What led me to Tablas Creek though wasn't the burning desire to sample their wines, for in truth, they've never been at the forefront of my wine consciousness due to their lack of exposure. What got me on this kick was a tweet that someone in my feed put out there with a link to Tablas Creek's blog and a post mentioning Cline Cellars' use of Donkeys in their vineyard. A little investigation revealed that Tablas Creek also had a vineyard herd. We're animal friendly here in the rural western central part of Jersey and in fact we have a few of our own so this was fascinating to me. I emailed one of the viticulturists at Tablas Creek, Levi Glenn, and he was kind enough to answer a few questions for me.

A few years ago Tablas Creek began farming parts of their vineyards biodynamically, which strives to create a balanced farm ecosystem and thus generate health and fertility in the soil. The use of animals in the vineyard is part of that equation. As the herd eats the grass and weeds between the vines they fertilize the soil and help produce a natural balance that let's Tablas Creek keep their vineyards free of herbicides and pesticides. The herd consists of 60 sheep, a ram, 2 donkeys, 4 alpacas, and 1 llama. They also have two mobile chicken coops, each with 15-20 hens. The hens not only fertilize the soil but they eat bugs as well. The donkeys, alpacas and llama are there partly as protection for the sheep and chickens. Because they are an unfamiliar part of the local, natural environment, they keep the coyotes away. The Tablas Creek herd is in the vineyards from November through March and kept out during the growing season. They are outside 95% of the time and only brought in for events or when the ewes have given birth and the weather is foul.

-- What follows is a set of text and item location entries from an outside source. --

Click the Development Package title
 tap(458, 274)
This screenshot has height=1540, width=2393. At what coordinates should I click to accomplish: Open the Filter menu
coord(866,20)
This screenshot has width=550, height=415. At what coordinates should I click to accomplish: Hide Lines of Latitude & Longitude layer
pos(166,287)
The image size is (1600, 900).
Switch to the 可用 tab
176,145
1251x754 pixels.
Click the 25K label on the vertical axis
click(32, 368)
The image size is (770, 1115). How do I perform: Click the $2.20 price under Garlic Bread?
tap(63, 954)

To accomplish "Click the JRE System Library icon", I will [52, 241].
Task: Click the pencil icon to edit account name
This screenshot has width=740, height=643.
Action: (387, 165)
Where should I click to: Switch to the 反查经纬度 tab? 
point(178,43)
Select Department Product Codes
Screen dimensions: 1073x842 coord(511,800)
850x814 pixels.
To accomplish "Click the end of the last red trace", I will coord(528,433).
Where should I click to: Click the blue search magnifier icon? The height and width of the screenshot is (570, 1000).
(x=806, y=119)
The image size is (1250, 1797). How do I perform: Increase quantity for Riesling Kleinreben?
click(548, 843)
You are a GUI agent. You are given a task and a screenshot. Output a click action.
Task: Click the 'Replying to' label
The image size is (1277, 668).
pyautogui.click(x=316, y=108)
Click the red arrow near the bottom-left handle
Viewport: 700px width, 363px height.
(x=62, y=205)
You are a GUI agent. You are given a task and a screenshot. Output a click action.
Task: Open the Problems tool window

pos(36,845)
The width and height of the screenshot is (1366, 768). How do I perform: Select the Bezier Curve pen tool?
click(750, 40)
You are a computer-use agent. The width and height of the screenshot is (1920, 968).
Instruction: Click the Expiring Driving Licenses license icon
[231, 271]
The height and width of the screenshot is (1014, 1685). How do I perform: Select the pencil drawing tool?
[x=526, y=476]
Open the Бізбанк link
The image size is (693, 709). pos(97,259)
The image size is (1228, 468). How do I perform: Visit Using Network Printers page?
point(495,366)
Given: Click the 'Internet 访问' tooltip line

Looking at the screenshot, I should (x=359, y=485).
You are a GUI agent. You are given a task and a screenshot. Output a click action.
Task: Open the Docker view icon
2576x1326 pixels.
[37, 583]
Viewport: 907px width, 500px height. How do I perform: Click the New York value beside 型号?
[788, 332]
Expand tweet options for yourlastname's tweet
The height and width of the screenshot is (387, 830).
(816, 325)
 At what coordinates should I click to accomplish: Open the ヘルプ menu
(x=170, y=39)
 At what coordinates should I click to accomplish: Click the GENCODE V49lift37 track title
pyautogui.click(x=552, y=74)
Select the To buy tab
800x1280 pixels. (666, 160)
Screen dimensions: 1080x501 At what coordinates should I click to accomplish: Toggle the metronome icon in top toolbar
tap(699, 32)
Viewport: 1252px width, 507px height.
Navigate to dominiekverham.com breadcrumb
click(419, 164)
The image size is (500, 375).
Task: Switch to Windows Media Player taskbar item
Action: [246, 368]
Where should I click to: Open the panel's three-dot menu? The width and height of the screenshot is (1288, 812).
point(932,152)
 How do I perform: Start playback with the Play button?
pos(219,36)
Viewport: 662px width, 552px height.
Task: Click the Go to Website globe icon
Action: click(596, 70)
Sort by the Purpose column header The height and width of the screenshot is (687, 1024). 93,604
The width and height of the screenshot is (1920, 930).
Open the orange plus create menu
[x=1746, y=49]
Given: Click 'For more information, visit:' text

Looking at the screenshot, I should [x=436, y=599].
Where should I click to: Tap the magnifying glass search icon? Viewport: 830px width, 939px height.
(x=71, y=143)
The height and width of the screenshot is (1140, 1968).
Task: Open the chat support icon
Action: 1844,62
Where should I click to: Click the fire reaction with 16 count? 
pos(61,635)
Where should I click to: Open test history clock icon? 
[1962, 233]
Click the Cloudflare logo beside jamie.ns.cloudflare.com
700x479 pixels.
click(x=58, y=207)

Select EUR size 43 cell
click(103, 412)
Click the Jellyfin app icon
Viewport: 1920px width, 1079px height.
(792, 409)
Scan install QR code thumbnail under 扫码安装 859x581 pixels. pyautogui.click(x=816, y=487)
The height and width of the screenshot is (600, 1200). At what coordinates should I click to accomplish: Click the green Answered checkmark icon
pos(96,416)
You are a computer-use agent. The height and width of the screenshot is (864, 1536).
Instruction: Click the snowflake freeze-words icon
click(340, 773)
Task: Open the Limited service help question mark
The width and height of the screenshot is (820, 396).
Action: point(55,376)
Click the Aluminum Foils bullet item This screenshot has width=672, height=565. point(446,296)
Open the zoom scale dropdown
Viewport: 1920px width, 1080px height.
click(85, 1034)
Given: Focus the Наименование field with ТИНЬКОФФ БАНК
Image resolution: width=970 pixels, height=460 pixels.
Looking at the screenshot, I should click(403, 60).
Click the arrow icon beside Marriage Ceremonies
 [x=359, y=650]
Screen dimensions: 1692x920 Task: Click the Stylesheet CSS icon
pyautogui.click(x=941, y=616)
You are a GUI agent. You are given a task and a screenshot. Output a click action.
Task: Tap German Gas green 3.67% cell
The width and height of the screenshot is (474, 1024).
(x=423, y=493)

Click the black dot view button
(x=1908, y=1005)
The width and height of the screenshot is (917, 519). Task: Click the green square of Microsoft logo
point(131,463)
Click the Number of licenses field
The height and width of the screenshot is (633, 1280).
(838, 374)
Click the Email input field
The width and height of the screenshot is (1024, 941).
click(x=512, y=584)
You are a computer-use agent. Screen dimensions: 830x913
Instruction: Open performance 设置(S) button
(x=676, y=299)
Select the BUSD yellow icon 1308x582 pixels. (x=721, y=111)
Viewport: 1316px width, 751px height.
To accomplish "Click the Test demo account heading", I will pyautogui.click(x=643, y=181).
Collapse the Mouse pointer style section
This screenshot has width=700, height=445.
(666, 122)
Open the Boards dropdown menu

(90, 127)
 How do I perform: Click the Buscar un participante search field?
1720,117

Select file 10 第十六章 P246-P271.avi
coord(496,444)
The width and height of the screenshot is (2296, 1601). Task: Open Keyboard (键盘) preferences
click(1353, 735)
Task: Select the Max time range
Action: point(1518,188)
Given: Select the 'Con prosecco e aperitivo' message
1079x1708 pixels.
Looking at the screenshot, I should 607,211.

Photograph courtesy of Tablas Creek Winery

I ordered one of each of Tablas Creek's entry level wines from my local store - the Patelin de Tablas 2011 and the Patelin de Tablas Blanc 2012. They are both produced with a blend of Rhone varietals from the Tablas Creek vineyards and from purchased fruit. The red is produced with Syrah, Grenache and Mourvedre and the white with Grenache Blanc, Viognier, Roussanne and Marsanne. I really wanted to love these wines but I have to be honest, I was a bit disappointed. They're not bad, they're just okay - and I was expecting more. The white's somewhat stunted aromatics offered some white peach notes. There was good texture in the mouth but I kept wishing that there was more fruit. The red was better with nice light red berry aromatics and soft cherry and raspberry flavors but not much in the way of secondary elements. Tablas Creek deserves kudos for their environmentally sound farming practices and I'm sure that their upper echelon wines deserve all the great reviews that they receive. I'd just like to see them do more with their entry level red and white. Cheers.